Evaluate RagTag for gap filling scaffolded de novo assemblies

[tomkinsc]

@golu099 brought up GAPPadder as a tool to potentially replace Gap2Seq for filling gaps in seq coverage between scaffolded contigs of de novo assemblies. We should evaluate it, potentially using synthetic read sets generated by something like wgsim—likely combining reads from multiple similar genomes to approximate sequencing a sample from a mixed viral population.

We may also want to take a look at some of the other scaffolding/gap filling tools, like RagTag (NB: RagTag fills gaps in de novo assemblies using sequence data from assemblies, not from reads).

[dpark01]

Some notes from @ammaraziz on slack about ragtag:

Use -r to infer the gaps or it will add 100bp gaps, set min gap length with -g to 2 when inferred, there is an issue relating to gap lenght of 1 (for some reason absolute minimum is 2).

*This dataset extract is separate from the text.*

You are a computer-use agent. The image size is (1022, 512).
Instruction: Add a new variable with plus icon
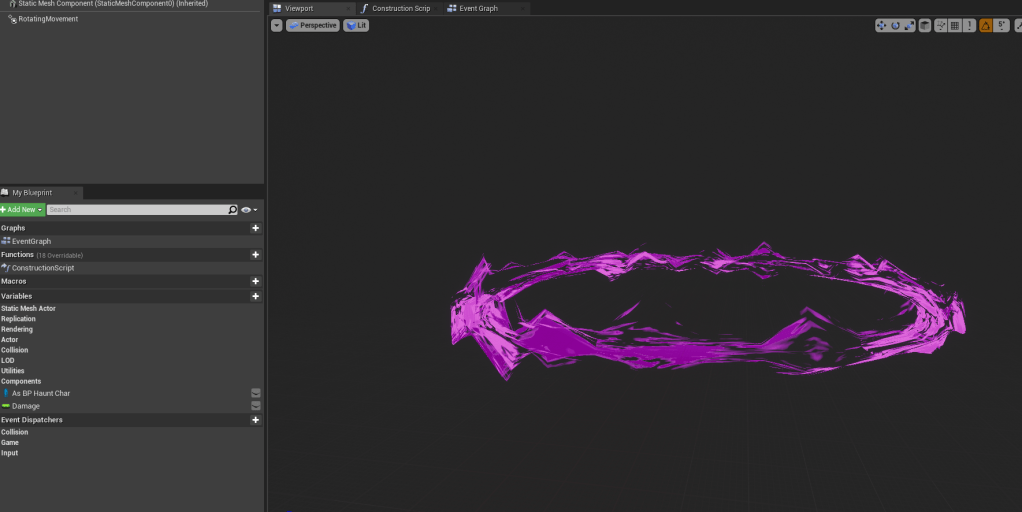(x=255, y=296)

Everything else on default, I used minimap2 as the aligner. One very annoying issue is that if your contigs overlap, ragtag will add 100bp gap (irrespective of the above settings).

[ammaraziz]

I did some more testing yesterday and ran into this issue again:

One very annoying issue is that if your contigs overlap, ragtag will add 100bp gap (irrespective of the above settings)

I now think this behavior changes depending on the -r + -g options. If they're not set, ragtag adds 100bp gap. If they are set, it will not scaffold the second overlapping fragment.

An aside: The overlaps occur with spades (skesa doesn't have this problem). It's related to the max kmer in the k range, where the overlap is kmer-2 in length. I keep increasing the kmer size (up to 103 now) but this issue crops it's ugly head. My samples could contain mixtures (either quasi viruses or coinfection) but its hard to tell.

Hope that helps!